OLD soldier Gordon Rendle who lives in Marlborough is celebrating success in a campaign to get a memorial erected to wartime buddies who died when a gun blew up in their faces.

Mr Rendle, 76, has lived Marlborough in Kingsbury Street for 30 years but still makes pilgrimages back to the spot in Torquay where seven of his Home Guard buddies died.

Last year he lent his support to a campaign to get a memorial erected at Corbyn Head.

Colleagues in the South Devon Riviera town had campaigned for years without success.

With Mr Rendle's support renewed vigour was applied to the campaign, helped by the Torbay local newspaper and a group called the Turning Point Heritage Trust.

Now the Torbay council has agreed that a memorial can be erected.

Co-operative Funeral Homes has agreed to donate the pyramid shaped granite stone which will carry the names of the men who died and the verse adopted by the Royal British Legion from the Lawrence Binyon poem: "They shall not grow old, as we that are left grow old ."

On August 11 Mr Rendle and his wife Margaret will be guests at the unveiling of the stone.

Like many other boys of his age in the Second World War, Mr Rendle, who was 16, pretended he was two years older to get into the local Home Guard unit.

They were taking part in an exercise at a gun site at Corbyn Head firing a four and a half inch gun out to sea. Mr Rendle was in the ammunition store just feet away when the breech of the gun exploded, killing five and leaving two more with mortal injuries.

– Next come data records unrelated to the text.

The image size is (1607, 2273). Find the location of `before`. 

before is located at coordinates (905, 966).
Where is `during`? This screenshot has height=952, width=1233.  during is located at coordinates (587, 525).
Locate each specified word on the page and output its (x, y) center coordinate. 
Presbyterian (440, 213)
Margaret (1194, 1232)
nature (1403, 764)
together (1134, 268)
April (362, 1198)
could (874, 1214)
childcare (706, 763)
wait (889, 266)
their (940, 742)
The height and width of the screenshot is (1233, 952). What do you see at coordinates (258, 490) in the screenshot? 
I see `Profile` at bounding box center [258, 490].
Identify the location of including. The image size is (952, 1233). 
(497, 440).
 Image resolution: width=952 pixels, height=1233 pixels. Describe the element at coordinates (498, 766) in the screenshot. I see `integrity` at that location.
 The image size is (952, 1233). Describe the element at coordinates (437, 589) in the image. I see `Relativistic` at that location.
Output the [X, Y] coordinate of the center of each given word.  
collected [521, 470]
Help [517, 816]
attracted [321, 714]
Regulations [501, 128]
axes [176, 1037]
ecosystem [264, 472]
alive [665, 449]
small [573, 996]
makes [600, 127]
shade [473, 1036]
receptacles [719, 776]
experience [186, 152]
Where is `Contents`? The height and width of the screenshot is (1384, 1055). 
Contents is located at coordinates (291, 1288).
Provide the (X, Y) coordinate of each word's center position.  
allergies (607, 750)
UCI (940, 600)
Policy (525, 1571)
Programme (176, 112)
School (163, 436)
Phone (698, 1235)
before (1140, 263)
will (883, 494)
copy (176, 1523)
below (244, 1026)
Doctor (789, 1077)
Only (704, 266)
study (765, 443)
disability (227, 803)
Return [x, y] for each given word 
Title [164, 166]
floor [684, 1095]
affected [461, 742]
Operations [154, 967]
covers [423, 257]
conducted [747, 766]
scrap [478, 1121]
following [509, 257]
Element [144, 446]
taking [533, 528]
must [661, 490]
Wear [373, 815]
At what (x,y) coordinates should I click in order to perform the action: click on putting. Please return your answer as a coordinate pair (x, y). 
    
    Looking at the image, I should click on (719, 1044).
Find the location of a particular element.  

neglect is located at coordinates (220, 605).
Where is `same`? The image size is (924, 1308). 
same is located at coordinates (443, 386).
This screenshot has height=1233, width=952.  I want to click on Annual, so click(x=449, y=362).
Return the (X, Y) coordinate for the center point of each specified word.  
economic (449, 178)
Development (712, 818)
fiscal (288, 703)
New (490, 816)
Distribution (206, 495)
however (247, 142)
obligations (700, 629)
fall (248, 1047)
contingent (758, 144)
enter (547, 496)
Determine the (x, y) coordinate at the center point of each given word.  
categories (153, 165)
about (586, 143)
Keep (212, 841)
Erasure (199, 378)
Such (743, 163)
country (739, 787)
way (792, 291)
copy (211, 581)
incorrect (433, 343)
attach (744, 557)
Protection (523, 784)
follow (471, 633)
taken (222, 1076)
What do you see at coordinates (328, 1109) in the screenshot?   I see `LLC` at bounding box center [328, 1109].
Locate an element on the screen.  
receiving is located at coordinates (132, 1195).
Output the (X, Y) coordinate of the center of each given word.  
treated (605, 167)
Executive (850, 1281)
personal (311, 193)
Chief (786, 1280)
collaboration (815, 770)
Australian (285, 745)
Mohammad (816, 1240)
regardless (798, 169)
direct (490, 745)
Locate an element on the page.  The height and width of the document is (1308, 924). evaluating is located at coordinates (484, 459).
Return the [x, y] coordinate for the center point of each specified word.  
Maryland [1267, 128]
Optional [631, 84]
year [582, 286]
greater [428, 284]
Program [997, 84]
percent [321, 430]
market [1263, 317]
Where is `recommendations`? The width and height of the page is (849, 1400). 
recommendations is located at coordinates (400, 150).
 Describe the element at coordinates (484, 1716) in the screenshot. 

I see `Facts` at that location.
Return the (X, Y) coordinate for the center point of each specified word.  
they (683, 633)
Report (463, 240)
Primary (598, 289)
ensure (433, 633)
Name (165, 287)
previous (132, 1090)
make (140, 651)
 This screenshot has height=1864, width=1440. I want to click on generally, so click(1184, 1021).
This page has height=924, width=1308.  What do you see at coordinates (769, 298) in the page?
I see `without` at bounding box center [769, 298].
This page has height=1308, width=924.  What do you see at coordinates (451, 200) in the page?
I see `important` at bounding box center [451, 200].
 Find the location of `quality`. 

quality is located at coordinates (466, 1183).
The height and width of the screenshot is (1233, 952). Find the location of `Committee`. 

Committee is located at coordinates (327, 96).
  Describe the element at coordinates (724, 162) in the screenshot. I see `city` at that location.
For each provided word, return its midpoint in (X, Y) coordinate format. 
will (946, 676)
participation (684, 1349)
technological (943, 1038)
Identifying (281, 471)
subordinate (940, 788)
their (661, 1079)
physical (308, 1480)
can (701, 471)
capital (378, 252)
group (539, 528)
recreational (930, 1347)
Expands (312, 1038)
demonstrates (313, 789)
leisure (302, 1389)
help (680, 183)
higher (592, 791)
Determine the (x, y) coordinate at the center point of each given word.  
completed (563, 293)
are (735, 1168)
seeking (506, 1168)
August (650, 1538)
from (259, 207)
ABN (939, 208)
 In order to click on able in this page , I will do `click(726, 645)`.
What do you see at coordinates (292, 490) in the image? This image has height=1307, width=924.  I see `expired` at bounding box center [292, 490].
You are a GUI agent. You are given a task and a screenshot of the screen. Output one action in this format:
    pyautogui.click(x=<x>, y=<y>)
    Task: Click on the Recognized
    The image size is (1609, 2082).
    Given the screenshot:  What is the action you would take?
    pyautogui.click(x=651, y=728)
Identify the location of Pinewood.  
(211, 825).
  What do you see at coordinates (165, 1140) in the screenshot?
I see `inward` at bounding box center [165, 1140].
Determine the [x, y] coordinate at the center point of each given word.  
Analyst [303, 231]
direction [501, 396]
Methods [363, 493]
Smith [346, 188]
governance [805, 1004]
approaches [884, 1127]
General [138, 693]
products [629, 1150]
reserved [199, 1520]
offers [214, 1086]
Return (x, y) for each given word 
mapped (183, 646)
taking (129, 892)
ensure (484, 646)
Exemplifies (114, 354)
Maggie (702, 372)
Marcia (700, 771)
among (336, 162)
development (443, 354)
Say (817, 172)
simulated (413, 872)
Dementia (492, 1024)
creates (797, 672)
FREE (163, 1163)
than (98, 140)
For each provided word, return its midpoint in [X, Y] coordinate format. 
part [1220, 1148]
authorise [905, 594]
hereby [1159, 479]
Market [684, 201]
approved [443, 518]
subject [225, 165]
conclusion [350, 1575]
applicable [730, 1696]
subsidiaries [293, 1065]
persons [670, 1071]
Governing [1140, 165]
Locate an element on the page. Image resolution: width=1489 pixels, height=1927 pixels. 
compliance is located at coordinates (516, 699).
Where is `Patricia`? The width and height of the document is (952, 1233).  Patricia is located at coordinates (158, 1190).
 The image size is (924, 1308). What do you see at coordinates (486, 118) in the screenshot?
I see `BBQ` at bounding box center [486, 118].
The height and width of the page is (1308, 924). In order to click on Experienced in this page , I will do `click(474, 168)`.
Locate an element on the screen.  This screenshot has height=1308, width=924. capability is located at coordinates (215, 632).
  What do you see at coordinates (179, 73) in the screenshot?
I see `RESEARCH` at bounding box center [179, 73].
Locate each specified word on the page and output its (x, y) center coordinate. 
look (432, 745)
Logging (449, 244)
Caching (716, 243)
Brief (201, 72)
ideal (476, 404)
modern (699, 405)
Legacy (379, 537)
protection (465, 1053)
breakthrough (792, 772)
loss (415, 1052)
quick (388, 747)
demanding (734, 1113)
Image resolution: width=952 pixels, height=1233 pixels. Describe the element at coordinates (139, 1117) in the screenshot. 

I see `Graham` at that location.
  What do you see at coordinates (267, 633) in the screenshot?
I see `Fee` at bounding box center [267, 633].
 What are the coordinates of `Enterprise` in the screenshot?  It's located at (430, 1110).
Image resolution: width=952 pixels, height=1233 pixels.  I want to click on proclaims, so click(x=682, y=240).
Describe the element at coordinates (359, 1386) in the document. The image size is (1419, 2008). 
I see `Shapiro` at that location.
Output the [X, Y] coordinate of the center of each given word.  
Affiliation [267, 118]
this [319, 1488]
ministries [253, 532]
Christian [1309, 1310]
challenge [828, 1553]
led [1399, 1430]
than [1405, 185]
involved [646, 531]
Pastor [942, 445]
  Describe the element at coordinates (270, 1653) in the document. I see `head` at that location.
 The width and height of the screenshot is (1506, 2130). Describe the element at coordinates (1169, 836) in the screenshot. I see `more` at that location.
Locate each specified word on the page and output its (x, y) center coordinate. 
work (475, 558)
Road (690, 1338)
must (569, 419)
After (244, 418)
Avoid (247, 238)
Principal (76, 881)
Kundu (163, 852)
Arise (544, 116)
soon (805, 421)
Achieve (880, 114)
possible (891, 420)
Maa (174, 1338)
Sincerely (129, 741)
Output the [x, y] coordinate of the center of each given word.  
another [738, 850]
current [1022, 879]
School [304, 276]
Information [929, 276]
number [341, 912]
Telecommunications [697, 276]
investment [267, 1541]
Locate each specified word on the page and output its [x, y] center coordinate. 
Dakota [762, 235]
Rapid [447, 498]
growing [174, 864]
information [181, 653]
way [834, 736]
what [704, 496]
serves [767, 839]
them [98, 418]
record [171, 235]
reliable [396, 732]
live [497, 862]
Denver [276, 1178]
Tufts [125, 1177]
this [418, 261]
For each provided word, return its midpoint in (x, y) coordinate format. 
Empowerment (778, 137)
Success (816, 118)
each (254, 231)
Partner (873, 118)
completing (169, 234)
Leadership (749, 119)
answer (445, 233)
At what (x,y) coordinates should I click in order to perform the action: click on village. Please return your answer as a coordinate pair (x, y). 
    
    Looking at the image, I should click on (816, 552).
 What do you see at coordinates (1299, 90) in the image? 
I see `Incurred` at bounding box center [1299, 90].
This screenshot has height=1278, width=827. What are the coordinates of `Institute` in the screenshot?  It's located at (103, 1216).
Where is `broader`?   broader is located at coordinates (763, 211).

He helped carry his dying and badly hurt mates some of them only 16 and 17, to a first aid post. A week later he was a bearer at their funerals.

Mr Rendle, who later served a as regular soldier with the Royal Artillery, said: "It has taken a long time to get this memorial and those of us who have been campaigning are all delighted at the outcome.

"It will be good to go to Corbyn Head and see a memorial to those good friends."